Annual electricity demand growth over the last 20 years has averaged around 0.5%. In the last two months, experts have predicted it will increase to a 2.6% to 4.7% range, according to Dang.
Part of the reason for this sudden surge in power sector gas demand is that many data centre developers, who initially targeted renewable power, are now turning to gas-fired generation as a more reliable option.
“Many developers of data centres would prefer to rely on renewables for their power, but achieving the needed 24-7 reliability by relying only on renewables is almost impossible. And growth in usage is limited by the need for new electric transmission lines,” said Dang.
“Two things are key from their perspective. One is reliability and two is speed to market.”
Meanwhile, midstream firm Enbridge has seen interest from power sector firms in the southeastern U.S. in securing approximately 0.7 bcf/day of gas.
“Some of that will be coal to gas changing, but a lot of its data centre driven,” said Enbridge CEO Gregory Ebel.
Midstream firm Williams said it is also expecting a growth in power sector gas demand, particularly in the southeast and Mid-Atlantic states.
“We frankly are kind of overwhelmed with the number of requests that we’re dealing with,” says Williams CEO Alan Armstrong.
LNG
This relatively new and unexpected growth in power sector gas demand is expected to coincide with an increase in LNG demand for North American exports.
Midstream firm TC Energy expects both power sector gas demand and the next wave of LNG to add around 5 bcf/d each to its demand profile in the near term, based on projects under development. The firm is delivering around 30% of U.S. LNG feedgas.
“Never have I seen such strong prospects for North American natural gas demand growth,” said CEO François Poirier on the firm’s Q2 results.
U.S. LNG projects expected to start commissioning work in 2024 include Venture Global’s Plaquemines LNG terminal in Louisiana and Cheniere’s expansion of its Corpus Christi LNG plant in Texas. The QatarEnergy and ExxonMobil-backed Golden Pass LNG export facility in Texas has delayed commissioning to late 2025.
The EIA forecasts that LNG exports will increase 2% in 2024 to average 12.2 bcf/d, and 18% in 2025 to reach 14.3 bcf/d, creating increased demand for feedgas.

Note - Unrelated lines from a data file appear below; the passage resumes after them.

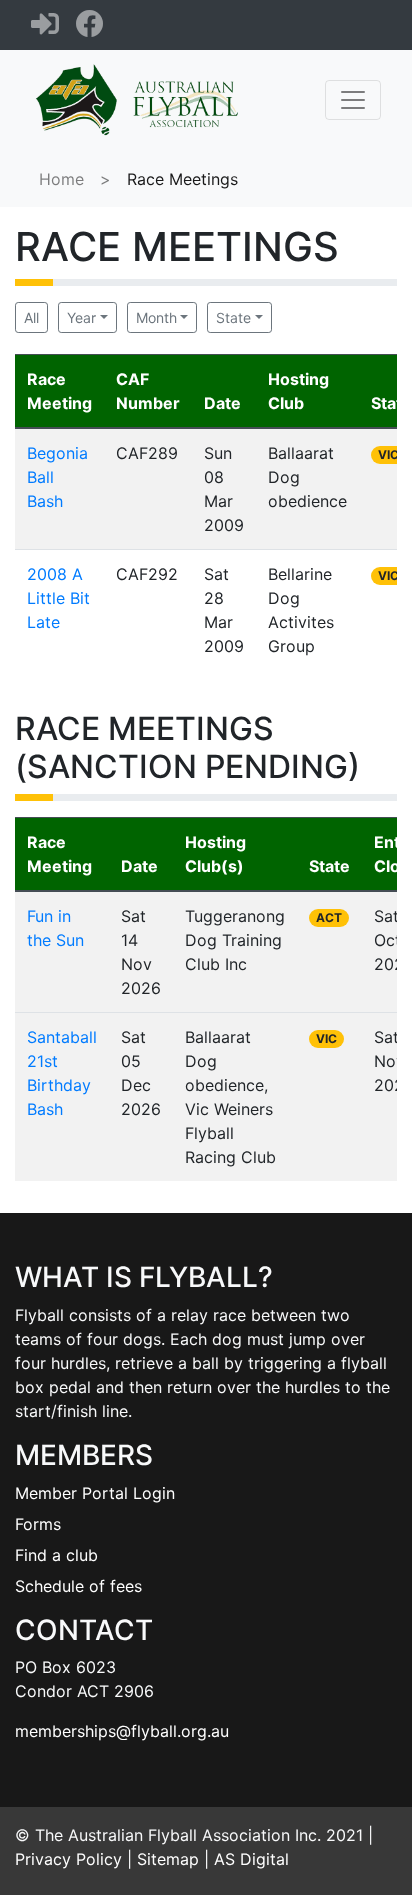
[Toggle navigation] (353, 100)
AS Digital (251, 1859)
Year (81, 317)
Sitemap (168, 1859)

This demand will increase in the second half of the decade as more export projects come online. As power sector demand grows concurrently, low-cost production resources may be exhausted more rapidly than anticipated, potentially driving up Henry Hub prices.
The forward curve for Henry Hub gas futures, published by CME, suggests that prices could reach $4/mmbtu by 2027.
This could lead to a potential dilemma for U.S. upstream and midstream producers over whether to position their infrastructure buildouts towards domestic power sector demand or LNG exports.
The dilemma is intensified by the “overwhelming” number of requests midstream firms like Williams are seeing for data centre connections, and compounded by ongoing permitting issues, highlighted by industry body the Interstate Natural Gas Association of America (INGAA).
As the largest U.S. natural gas producer among public companies in Q2, EQT has more than a vested interest in these demand projections.
CFO Jeremy Knop said the firm sees data centres as more reliable sources of gas demand than LNG projects due to the price volatility of global LNG markets.
“That sort of stability is something that we really try to focus on in our business as we build it for the long-term,” Knop said during the firm’s Q1 earnings call.